Task to complete: Beneath this instruction is a listing; print exactly the lines in it starting at the line that contains "Image resolution: width=2408, height=1514." and going through the line that contains "Library Website (1410, 30)".

·····

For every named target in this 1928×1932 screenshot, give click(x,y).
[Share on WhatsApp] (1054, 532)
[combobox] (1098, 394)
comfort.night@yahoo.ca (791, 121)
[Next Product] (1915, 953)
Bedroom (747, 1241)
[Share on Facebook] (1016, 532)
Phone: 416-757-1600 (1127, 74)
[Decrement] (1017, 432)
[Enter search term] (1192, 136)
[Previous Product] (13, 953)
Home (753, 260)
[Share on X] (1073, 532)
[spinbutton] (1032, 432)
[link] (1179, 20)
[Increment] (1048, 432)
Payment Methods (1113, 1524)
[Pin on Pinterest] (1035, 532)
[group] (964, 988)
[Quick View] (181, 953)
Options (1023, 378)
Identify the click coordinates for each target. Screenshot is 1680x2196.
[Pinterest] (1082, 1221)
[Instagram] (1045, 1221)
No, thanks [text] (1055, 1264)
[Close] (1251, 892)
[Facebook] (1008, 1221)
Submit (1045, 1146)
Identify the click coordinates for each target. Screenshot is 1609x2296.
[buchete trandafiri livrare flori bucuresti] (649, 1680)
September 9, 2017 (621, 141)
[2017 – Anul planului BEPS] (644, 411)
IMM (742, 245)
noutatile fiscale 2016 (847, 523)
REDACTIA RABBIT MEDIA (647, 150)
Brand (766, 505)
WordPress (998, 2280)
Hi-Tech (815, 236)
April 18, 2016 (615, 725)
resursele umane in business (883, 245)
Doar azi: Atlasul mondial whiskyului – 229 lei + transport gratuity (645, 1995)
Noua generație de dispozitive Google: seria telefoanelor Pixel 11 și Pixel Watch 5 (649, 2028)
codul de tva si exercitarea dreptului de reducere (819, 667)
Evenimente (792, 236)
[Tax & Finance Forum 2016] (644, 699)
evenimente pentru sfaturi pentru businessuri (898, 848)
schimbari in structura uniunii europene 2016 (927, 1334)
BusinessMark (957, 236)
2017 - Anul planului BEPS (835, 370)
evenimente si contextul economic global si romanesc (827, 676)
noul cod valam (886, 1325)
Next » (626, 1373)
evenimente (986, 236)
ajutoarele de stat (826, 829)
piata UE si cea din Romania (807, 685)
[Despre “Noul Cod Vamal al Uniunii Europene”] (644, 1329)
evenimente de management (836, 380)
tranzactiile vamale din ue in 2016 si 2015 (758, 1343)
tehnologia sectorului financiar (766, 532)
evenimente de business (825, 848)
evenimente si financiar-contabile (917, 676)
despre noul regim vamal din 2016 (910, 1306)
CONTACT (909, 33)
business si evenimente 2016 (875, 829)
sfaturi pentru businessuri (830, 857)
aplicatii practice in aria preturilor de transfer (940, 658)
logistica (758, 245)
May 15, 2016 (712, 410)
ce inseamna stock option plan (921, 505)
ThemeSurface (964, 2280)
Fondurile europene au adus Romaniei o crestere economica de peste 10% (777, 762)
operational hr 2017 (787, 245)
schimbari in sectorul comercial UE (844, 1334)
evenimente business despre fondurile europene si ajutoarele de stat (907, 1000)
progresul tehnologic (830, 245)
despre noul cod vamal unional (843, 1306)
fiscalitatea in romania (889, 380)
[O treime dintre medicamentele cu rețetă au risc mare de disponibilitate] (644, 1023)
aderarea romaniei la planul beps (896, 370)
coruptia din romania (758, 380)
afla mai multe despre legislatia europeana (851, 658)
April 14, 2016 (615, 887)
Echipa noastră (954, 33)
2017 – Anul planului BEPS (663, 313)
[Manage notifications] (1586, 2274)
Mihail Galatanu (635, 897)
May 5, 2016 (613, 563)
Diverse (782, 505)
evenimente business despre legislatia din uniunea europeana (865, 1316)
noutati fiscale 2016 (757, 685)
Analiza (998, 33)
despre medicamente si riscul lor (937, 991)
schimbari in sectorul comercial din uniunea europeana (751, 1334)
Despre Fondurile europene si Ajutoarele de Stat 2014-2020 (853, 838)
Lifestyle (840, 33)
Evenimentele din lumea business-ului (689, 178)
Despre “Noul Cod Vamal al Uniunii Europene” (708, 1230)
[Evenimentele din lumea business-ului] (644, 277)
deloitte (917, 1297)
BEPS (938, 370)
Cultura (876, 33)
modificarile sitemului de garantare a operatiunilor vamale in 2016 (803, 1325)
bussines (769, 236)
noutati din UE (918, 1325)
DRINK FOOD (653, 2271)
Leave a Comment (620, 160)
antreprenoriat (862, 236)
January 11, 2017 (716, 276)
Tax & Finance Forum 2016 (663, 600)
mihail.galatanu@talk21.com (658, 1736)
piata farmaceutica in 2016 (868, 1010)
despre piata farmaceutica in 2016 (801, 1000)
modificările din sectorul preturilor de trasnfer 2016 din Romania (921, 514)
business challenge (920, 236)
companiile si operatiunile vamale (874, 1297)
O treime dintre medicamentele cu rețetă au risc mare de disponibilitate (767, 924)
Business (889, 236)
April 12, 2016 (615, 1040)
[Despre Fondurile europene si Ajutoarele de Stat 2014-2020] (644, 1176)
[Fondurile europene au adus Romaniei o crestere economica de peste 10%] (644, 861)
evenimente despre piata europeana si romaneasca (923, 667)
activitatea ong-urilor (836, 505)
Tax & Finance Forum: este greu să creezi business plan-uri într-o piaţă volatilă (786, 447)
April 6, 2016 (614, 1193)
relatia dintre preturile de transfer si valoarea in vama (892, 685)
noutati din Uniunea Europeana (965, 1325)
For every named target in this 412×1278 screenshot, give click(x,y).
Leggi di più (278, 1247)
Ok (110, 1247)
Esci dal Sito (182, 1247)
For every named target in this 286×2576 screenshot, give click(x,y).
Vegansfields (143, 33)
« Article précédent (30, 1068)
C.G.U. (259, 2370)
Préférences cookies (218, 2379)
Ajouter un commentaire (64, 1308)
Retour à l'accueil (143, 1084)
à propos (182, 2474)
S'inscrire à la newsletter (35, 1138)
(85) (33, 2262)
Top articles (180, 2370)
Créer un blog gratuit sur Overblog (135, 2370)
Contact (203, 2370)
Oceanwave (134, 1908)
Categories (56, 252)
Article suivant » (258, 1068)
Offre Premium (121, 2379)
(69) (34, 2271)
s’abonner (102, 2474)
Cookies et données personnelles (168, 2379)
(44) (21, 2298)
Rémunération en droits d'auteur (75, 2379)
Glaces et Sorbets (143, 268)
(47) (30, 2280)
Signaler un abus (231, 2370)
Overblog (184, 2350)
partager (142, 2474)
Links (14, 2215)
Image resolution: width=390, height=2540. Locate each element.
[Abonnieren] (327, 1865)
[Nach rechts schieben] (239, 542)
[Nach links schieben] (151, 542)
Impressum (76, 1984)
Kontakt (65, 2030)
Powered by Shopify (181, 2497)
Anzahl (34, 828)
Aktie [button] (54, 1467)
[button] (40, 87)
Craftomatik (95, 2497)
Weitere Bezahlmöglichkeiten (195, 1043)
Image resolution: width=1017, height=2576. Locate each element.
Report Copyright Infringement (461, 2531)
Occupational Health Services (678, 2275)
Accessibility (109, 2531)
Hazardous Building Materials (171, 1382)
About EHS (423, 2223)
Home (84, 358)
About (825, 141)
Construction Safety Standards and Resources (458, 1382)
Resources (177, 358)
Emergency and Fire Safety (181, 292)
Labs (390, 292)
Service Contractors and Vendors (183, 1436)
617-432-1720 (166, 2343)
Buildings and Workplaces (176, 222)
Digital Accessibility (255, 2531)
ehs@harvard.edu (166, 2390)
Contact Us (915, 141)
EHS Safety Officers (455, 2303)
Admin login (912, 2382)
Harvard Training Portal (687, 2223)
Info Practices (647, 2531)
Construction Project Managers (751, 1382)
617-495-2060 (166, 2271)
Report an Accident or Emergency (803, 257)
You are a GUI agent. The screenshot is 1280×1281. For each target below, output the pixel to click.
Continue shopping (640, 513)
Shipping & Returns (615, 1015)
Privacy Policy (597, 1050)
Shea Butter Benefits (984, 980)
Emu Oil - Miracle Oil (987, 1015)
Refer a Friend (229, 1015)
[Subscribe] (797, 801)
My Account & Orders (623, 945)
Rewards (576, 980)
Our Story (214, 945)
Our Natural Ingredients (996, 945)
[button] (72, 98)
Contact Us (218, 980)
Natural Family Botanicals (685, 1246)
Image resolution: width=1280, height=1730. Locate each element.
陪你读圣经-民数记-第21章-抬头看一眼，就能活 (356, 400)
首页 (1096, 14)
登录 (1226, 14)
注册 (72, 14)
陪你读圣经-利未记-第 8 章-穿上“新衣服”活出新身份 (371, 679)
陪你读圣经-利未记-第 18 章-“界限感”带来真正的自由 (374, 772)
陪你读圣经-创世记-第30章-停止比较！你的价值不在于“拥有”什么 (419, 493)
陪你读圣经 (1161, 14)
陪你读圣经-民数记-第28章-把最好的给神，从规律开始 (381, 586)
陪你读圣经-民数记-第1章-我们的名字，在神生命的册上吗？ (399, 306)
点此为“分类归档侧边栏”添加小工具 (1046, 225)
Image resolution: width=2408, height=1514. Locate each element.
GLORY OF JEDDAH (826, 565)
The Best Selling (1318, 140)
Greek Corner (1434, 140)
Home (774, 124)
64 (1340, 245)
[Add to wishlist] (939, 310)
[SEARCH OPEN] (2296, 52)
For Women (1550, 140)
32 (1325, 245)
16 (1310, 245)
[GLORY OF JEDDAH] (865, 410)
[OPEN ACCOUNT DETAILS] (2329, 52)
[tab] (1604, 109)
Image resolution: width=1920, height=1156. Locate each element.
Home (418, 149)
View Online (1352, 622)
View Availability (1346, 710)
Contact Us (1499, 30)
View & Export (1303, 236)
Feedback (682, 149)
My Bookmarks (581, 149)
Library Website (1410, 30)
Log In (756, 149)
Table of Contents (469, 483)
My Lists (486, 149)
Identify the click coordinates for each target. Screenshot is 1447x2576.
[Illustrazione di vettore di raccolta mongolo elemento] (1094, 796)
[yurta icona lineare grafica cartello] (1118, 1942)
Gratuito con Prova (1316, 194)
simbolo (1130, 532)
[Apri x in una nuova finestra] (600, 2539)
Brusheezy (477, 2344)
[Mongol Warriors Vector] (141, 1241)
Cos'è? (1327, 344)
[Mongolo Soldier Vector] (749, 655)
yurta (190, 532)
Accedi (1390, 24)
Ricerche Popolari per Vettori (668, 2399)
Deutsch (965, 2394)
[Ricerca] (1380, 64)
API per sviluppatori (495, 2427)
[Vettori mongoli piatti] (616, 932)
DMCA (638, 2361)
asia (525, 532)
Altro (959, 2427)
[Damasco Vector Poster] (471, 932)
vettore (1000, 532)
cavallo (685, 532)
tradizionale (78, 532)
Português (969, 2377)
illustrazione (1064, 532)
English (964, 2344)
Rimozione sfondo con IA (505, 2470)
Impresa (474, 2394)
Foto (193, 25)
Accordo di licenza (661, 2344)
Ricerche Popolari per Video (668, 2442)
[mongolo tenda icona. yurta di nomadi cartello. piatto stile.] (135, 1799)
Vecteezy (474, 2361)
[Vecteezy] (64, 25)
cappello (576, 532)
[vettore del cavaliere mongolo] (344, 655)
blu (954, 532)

·····

Your response:
Image resolution: width=2408, height=1514. Locate each element.
GLORY OF JEDDAH (826, 565)
The Best Selling (1318, 140)
Greek Corner (1434, 140)
Home (774, 124)
64 (1340, 245)
[Add to wishlist] (939, 310)
[SEARCH OPEN] (2296, 52)
For Women (1550, 140)
32 (1325, 245)
16 (1310, 245)
[GLORY OF JEDDAH] (865, 410)
[OPEN ACCOUNT DETAILS] (2329, 52)
[tab] (1604, 109)
Image resolution: width=1920, height=1156. Locate each element.
Home (418, 149)
View Online (1352, 622)
View Availability (1346, 710)
Contact Us (1499, 30)
View & Export (1303, 236)
Feedback (682, 149)
My Bookmarks (581, 149)
Library Website (1410, 30)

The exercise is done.